— What is being asked —
In the Ebola treatment article below, write out the passage between "Dr. Karl Brantly" and "of August 6th.", inclusive, keeping every word and punctuation mark unchanged.

— Text section —
* * * *
Tuesday, 12 August 2014

'DEJA VU' Ebola cure inspired by 19th century medicine

Dr. Karl Brantly and Nancy Writebol were working at a hospital in Liberia, where it is believed they contracted the deadly Ebola virus - responsible for 961 deaths during the current outbreak, according to the World Health Organization (WHO) as of August 6th.
One of the world's most infectious diseases, Ebola has a case fatality rate of around 90% and is characterized by the abrupt onset of fever, intense weakness, muscle pain, headache and sore throat.
At present, treatment for the disease is limited to intensive supportive care. However, the missionaries were offered the opportunity to be given ZMapp - an experimental drug that had previously only been tested on monkeys - and it looks as though the treatment may have saved their lives.
Dr. Scott Podolsky, associate professor of Global Health and Social Medicine at Harvard Medical School, has written in the Annals of Internal Medicine that ZMapp has much in common with methods of treating illness that were being developed toward the end of the 19th century.

History repeating itself?

Ebola virus
The experimental combination of pre-formed monoclonal antibodies given to the two American missionaries is one of several potential Ebola treatments that are currently being developed.
* * * *
— Exercise data —
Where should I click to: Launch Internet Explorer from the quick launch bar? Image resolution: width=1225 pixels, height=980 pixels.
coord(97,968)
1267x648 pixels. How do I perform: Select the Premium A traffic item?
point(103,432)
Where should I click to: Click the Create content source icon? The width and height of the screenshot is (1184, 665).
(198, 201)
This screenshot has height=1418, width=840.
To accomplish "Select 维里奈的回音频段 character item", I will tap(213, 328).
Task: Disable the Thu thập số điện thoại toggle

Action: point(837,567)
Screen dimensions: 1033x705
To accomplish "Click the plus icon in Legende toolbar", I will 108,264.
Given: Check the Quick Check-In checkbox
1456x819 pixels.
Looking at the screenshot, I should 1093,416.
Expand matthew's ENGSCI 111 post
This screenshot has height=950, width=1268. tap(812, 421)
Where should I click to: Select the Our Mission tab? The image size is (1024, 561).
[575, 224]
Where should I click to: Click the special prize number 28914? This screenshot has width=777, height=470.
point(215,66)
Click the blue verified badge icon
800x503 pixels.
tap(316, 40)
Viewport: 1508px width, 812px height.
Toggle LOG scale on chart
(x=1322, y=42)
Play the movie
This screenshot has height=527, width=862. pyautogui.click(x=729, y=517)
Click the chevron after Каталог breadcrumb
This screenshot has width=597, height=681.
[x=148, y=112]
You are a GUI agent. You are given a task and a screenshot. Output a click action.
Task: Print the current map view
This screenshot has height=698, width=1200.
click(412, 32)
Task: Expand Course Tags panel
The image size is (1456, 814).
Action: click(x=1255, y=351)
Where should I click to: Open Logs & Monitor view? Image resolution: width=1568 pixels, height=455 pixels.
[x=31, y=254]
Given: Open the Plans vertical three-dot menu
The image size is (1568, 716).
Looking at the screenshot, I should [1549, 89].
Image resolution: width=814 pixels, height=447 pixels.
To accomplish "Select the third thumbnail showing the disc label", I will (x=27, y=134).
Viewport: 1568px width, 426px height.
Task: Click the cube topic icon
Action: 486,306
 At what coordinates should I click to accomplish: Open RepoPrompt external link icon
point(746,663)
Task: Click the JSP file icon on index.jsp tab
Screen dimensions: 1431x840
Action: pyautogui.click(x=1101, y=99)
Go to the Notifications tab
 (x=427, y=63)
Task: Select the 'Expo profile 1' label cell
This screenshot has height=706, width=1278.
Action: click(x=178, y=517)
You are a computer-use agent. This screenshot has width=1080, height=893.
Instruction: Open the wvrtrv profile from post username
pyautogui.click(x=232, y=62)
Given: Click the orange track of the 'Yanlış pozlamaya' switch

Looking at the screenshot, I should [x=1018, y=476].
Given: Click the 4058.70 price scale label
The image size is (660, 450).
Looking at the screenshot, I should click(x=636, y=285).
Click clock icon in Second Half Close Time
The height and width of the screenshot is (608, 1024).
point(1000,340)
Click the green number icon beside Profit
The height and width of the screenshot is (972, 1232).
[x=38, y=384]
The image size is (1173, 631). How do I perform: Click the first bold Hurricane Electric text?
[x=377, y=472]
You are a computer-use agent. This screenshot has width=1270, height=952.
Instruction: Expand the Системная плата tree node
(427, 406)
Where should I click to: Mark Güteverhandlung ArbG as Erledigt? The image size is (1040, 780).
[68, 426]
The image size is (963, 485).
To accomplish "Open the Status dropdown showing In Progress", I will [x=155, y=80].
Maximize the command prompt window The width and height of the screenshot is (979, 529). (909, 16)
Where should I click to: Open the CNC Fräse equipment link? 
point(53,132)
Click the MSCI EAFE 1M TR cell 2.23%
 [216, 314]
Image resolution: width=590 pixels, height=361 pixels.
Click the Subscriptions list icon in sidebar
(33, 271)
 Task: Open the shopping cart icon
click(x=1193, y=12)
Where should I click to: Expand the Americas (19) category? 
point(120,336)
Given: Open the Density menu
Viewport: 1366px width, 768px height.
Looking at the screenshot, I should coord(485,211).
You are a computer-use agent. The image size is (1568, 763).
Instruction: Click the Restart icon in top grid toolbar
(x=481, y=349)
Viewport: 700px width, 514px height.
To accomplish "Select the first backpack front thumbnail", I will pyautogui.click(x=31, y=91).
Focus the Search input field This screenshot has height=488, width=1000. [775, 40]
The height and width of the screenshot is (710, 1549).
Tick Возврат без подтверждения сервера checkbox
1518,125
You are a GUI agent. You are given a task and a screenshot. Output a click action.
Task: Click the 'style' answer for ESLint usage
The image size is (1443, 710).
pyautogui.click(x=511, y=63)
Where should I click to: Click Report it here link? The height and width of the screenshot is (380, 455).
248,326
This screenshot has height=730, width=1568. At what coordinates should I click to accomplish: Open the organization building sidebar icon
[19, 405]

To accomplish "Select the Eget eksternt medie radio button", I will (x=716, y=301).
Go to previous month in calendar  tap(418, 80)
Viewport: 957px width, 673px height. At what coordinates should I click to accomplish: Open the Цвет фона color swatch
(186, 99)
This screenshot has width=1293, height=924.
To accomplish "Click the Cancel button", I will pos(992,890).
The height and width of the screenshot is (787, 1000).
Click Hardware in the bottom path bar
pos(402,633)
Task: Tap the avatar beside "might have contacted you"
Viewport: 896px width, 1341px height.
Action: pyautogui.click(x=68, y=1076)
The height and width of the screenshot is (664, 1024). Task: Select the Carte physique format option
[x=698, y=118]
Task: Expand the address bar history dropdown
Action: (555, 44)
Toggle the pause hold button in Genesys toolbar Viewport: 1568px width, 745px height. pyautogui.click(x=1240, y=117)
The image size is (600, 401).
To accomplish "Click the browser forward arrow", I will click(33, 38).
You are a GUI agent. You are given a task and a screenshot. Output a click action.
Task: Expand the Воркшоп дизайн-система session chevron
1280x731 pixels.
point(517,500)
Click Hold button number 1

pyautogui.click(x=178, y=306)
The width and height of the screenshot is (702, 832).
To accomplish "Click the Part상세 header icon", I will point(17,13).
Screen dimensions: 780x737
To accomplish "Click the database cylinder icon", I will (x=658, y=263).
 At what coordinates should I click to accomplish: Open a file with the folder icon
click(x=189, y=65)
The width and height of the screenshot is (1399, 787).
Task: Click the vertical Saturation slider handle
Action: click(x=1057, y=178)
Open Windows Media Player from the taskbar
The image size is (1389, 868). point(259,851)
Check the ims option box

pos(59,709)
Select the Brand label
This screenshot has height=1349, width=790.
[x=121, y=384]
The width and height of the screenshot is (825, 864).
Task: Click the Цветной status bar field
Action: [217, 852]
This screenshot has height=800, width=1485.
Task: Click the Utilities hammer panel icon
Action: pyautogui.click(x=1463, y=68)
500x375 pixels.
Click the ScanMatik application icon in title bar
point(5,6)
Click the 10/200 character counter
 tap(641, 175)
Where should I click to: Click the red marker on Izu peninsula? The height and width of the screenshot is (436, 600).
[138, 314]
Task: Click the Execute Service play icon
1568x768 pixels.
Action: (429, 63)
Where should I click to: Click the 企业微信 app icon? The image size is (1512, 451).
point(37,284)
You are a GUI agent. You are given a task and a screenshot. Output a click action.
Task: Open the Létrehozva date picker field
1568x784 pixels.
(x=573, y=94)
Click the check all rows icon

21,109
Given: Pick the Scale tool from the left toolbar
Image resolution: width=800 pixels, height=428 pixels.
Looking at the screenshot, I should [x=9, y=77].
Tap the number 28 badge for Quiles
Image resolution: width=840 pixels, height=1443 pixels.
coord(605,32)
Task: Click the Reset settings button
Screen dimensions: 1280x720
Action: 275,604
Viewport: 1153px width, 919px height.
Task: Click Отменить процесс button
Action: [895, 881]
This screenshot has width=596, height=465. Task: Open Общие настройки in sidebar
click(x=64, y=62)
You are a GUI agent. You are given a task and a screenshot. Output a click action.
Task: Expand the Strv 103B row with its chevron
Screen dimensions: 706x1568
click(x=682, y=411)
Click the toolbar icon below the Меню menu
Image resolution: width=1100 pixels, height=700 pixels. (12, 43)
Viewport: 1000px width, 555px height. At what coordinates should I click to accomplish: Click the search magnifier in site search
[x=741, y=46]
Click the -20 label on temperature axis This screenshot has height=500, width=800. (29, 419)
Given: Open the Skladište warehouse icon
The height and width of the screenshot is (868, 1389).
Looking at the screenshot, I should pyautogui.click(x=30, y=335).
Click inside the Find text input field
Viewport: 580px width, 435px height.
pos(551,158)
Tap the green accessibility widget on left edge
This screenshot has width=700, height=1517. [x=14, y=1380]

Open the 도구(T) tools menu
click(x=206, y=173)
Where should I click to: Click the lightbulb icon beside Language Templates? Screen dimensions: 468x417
* * * *
— Output of the task —
Dr. Karl Brantly and Nancy Writebol were working at a hospital in Liberia, where it is believed they contracted the deadly Ebola virus - responsible for 961 deaths during the current outbreak, according to the World Health Organization (WHO) as of August 6th.